Out of the bullpen, sophomore right-hander Frank Morris and sophomore lefty Greg Terhune settled into long relief roles from their respective sides (although since DiRocco and Prosinski have been so good, they haven't been needed much, but have submitted solid seasons both).

Junior righty Henry Warner, a tall pitcher with great stuff, and Genovese have had solid seasons, although Warner is more of a matchups guy and Genovese has not pitched much in Big East play due to the obvious need for him at second base and the top of the lineup.

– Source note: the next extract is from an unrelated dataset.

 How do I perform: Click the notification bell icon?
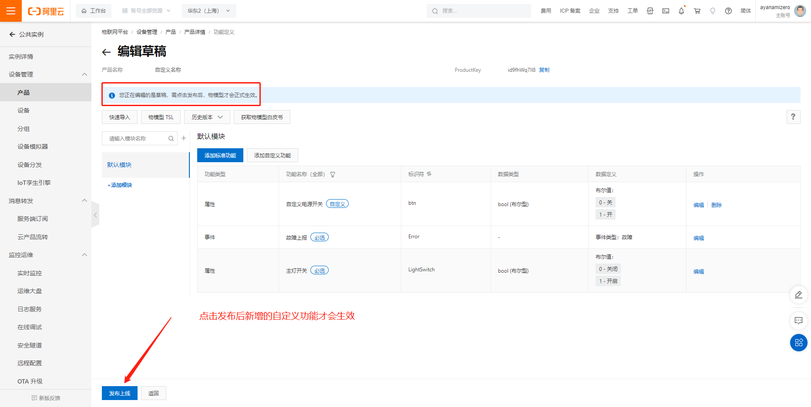[681, 11]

The business end of the bullpen includes Fernandez, who throws hard with a tricky 3/4 arm slot delivery and good movement, sophomore lefty Rick Mangione, who has rarely given up a hit this season and located the ball very well, and the closer Ryan Harvey. Harvey has six saves and 68 strikeouts in 37 2/3 innings pitched this year because of his absolutely brilliant late-breaking slider that has to be seen to be believed.

All of these factors in the pitching staff have made it the best in the conference top-to bottom, and timely hitting from Granite, Genovese (especially Genovese), junior college transfer Dale Anderson (solid all year long at the plate and in the field), sophomore third baseman Giuseppe Papaccio (the most aggressive hitter I've ever seen, period), and Gusrang, as well as veterans Rusbarsky, Will Walsh and Frank Esposito have gotten the Pirates where they are, 6 spots ahead of their preseason ranking.

Now, they enter the Big East Tournament for the first time since 2008 as the team no one wants to face (other than top seeded UConn). The Pirates are confident, and armed with a pitching staff that is truly tremendous, they are playing their best right now. Hopefully they can take their game faces down to Clearwater. The tournament can be seen on*, so cheer on your Pirates!

* = WSOU may or may not be broadcasting it as well. Discussions are still in the works due to budget constraints.